|
A Challenge to the Existence
of Evil |
|
From Spinoza, Benedict de. Spinoza's
Short Treatise on God, Man and Human Welfare. trans.
Lydia Gillingham Robinson (Chicago: Open Court Publishing,
Co., 1909), 145-146.
In the middle
of the seventeenth century, a Dutch Jew expelled
from his synagogue, Benedict de Spinoza (1632-1677),
began to formulate and publicize his own conception
of the Divine. He imagined a Perfect and Infinite
Being who existed in all things and from which all
things emanated. In his view, God and Nature were
one, uniting the spirit and matter.

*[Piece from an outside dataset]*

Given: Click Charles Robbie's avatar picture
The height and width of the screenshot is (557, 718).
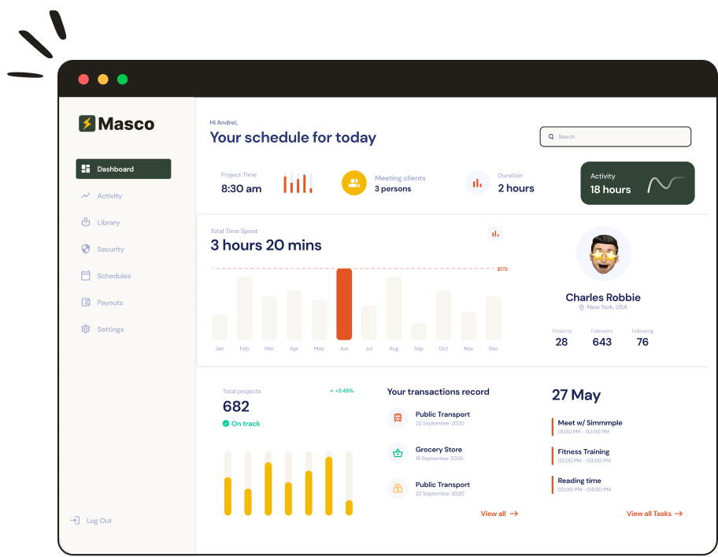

Consequently,
Spinoza soon insisted, there was no room for evil
and no logical place for the Devil. Natural law,
which for Spinoza was divine, could not be
overturned, and therefore witchcraft could not
possibly occur. Spinoza challenged all men to
clarify their theological beliefs and definitions
and to realize that evil had to be contradictory to
the nature of the Divine. |
|
|
“Devils”
We shall now treat briefly as to whether devils exist or
not, in this wise: If a devil is a thing that is opposed to
God and has nothing of God, it corresponds exactly with the
'nothing' of which we have previously spoken.

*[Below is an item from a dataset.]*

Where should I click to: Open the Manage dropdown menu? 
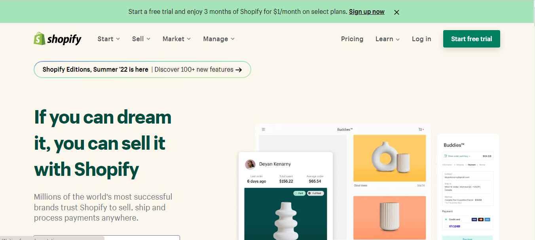click(x=219, y=39)
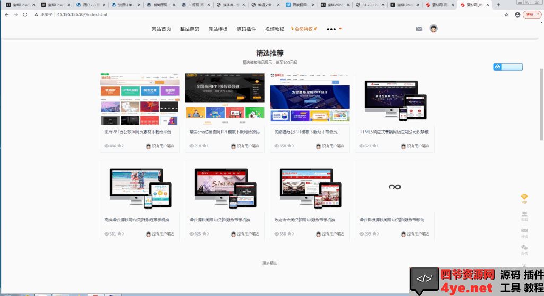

If, as some do, we assume him to be a thinking being,
that neither wills or nor accomplishes good, but puts
himself in opposition to God, he is surely very wretched,
and if prayers can avail they should be offered for his
conversion.
But let us see whether such a miserable being could exist
for a moment, and we will find out at once that it could
not; for from the perfection of the thing arises all its
endurance, and the more existence and divinity it has in
itself the more permanent it is. Since a devil has not the
slightest perfection, how should he be able to exist? To
which we add that constancy or duration in the mode of the
thinking thing arises only through the union that such a
mode has with God which springs from love. Since exactly the
opposite of this union has been stated of devils they cannot
exist.
Since there is no necessity to assume the existence of
devils why assume it? For it is not necessary for us (as for
some others) to assume devils in order to find the cause of
hate, envy, anger and similar passions, because we have
found them satisfactorily without such fancies.